*** Opening of Data for analysis ***

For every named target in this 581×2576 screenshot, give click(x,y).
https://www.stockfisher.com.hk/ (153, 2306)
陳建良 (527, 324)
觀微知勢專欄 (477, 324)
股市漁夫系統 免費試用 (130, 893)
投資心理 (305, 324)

*** Close of Data for analysis ***
*** Opening of Data for analysis ***

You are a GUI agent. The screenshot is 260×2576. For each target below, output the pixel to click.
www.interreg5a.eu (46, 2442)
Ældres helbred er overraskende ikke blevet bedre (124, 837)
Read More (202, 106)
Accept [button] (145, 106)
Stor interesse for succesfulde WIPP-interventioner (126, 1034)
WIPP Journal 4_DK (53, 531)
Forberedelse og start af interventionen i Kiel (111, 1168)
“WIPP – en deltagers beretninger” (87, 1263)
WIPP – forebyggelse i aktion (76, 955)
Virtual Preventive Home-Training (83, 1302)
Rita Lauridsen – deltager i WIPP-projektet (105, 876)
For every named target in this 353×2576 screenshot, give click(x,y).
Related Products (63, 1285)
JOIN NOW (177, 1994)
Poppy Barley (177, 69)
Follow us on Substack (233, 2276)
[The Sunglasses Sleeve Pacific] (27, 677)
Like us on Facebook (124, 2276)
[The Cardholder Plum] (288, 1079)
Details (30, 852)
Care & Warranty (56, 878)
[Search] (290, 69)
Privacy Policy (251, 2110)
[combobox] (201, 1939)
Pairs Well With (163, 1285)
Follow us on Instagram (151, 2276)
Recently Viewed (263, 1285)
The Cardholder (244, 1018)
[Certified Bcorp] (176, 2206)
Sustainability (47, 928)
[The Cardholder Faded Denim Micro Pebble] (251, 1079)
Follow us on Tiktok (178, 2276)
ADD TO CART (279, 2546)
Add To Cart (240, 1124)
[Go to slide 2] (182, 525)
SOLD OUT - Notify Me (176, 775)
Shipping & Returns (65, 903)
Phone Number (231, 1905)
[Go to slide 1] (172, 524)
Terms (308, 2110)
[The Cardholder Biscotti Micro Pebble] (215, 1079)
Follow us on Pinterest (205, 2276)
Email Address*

*** Close of Data for analysis ***
*** Opening of Data for analysis ***

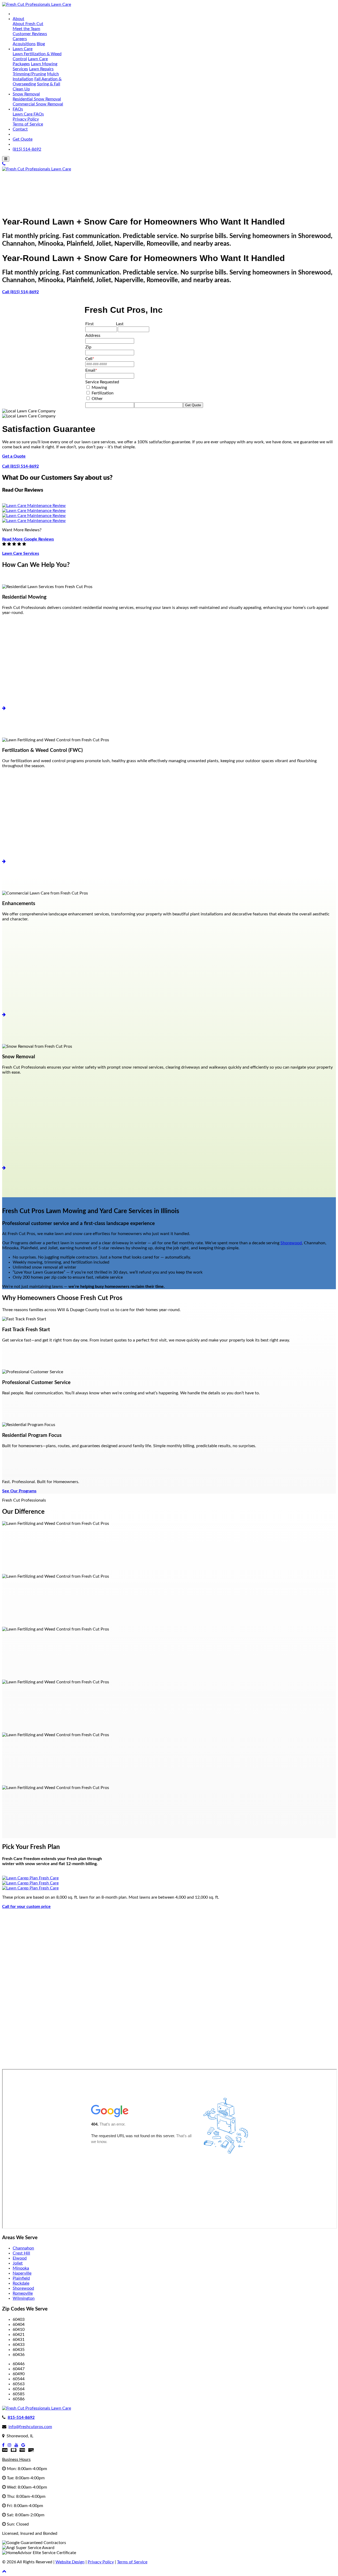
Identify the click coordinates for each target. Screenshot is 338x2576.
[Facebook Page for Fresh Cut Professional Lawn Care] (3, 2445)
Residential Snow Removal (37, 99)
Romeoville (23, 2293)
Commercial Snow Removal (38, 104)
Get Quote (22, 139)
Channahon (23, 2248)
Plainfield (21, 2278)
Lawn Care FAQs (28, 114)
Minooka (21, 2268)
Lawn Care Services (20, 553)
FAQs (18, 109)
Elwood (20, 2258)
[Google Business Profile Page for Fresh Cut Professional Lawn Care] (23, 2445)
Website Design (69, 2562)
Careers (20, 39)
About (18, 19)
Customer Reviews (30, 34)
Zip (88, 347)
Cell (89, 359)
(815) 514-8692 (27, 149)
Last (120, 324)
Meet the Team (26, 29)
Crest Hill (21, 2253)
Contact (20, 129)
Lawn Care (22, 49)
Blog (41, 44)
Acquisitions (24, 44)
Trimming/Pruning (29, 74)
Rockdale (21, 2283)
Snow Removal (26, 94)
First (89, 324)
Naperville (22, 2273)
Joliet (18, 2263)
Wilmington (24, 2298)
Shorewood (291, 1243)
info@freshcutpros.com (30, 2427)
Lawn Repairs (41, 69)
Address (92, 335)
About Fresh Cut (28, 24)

*** Close of Data for analysis ***

Try it: Go through the material above and output exactly the lines from the one containing "Care & Warranty (56, 878)" through the one containing "Email Address*".

Answer for the task:
Care & Warranty (56, 878)
[Search] (290, 69)
Privacy Policy (251, 2110)
[combobox] (201, 1939)
Pairs Well With (163, 1285)
Follow us on Instagram (151, 2276)
Recently Viewed (263, 1285)
The Cardholder (244, 1018)
[Certified Bcorp] (176, 2206)
Sustainability (47, 928)
[The Cardholder Faded Denim Micro Pebble] (251, 1079)
Follow us on Tiktok (178, 2276)
ADD TO CART (279, 2546)
Add To Cart (240, 1124)
[Go to slide 2] (182, 525)
SOLD OUT - Notify Me (176, 775)
Shipping & Returns (65, 903)
Phone Number (231, 1905)
[Go to slide 1] (172, 524)
Terms (308, 2110)
[The Cardholder Biscotti Micro Pebble] (215, 1079)
Follow us on Pinterest (205, 2276)
Email Address*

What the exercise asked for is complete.